日本では,戦時中に鍵田忠三郎(かぎた・ちゅうざぶろう)が雲と地震との関係性に注目し、1948年の福井地震を2日前に予知したとされている。
鍵田氏は、1967~81年に奈良市長を務めたが、その間、公衆の面前で何度も地震を予知して的中させたと伝えられる。
それらの経験を元に、地震雲を活用した地震予知の経験を一冊の本にまとめている。

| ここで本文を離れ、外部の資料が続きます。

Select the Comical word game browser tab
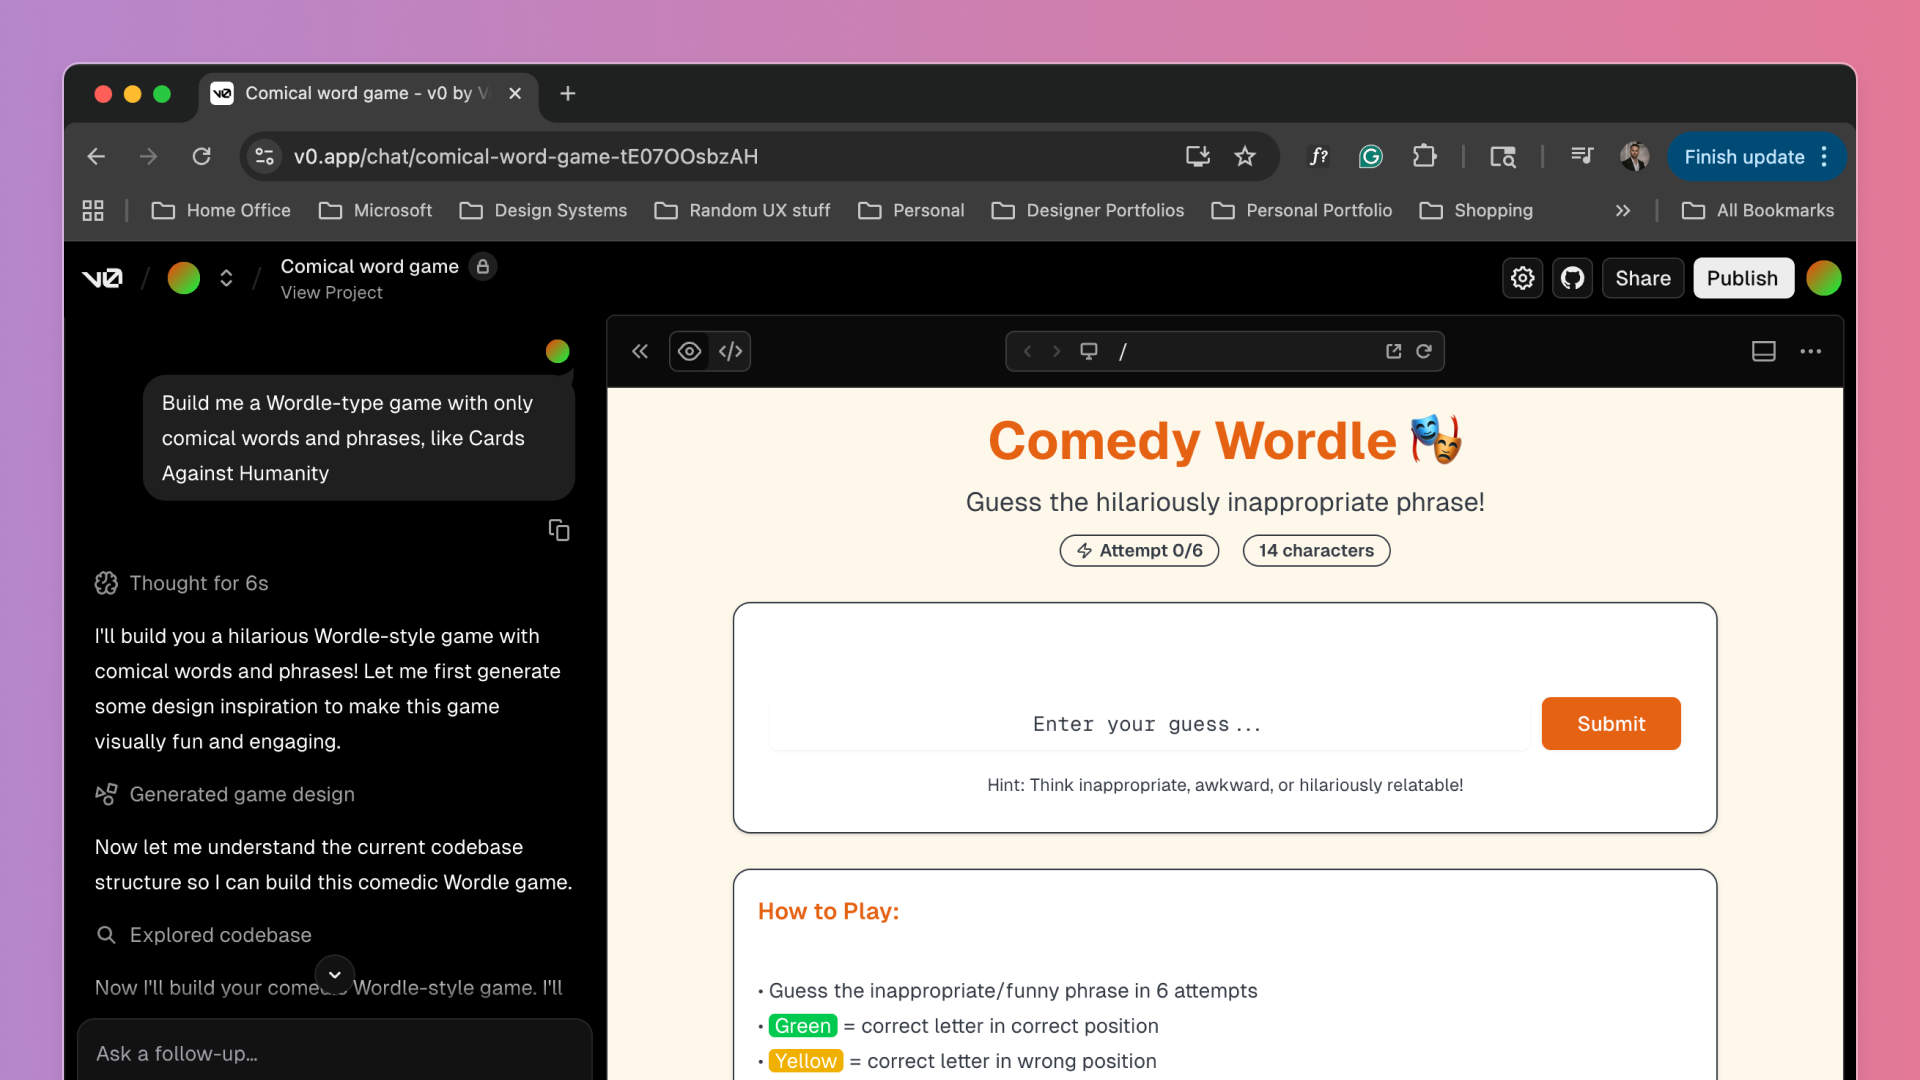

1980年に出版された「これが地震雲だー雲は嘘をつかないー」がそれだ。
地震雲という言葉はこの際、鍵田氏が生み出し世間に広めたものだ。
つまり「地震雲」という言葉は鍵田氏が作り出し、彼の出世とともに日本社会に広まったものと言えるだろう。

地震雲による地震予知の研究家、鍵田忠三郎(1922〜1994)

しかし、公的な機関で地震雲が認められていはいない。
たとえば気象庁は「地震雲は存在しない」と明確に否定している。
地震雲と地震との関係も「有感地震は毎日必ず日本のどこかで起きており、『地震雲が出た』と言えば必ず当たる」との見解を1983年に新聞紙面で発表している。

科学的には否定されていても、地震雲の信奉者は数多い。
鍵田氏の研究によると、地震雲の特徴として必ずしも震源地の上だけに出るのではなく「たとえば奈良県上空に出た雲が、中国の唐山や北海道沖の地震をも知らせる」と鍵田氏は語っている。

地震雲研究と情報網の発達は切っても切り離せない。
鍵田氏が「地震雲だ」と感じた雲が出た数日後、どこで地震が起こったのか、テレビや新聞が報道するようになったことから、地震雲と実際の地震との関連性の研究が可能になった。
現在ではTwitterなど、リアルタイムで両者の関連性を分析可能となっており、より地震雲と地震との関係について把握が容易になったと言えるだろう。

鍵田氏は、生涯で数百回の地震を予知し、予知を公表して的中させた8例について、その経緯を残している。
また、鍵田氏以外の地震予知の成功例として1973年のグアテマラと1975年の海城地震を挙げ、どちらも前日に真っ赤な夕焼けが出たと報告している。
鍵田氏はその後、自民党の衆議院議員を1期務め、阪神大震災の前年、1994年に亡くなっている。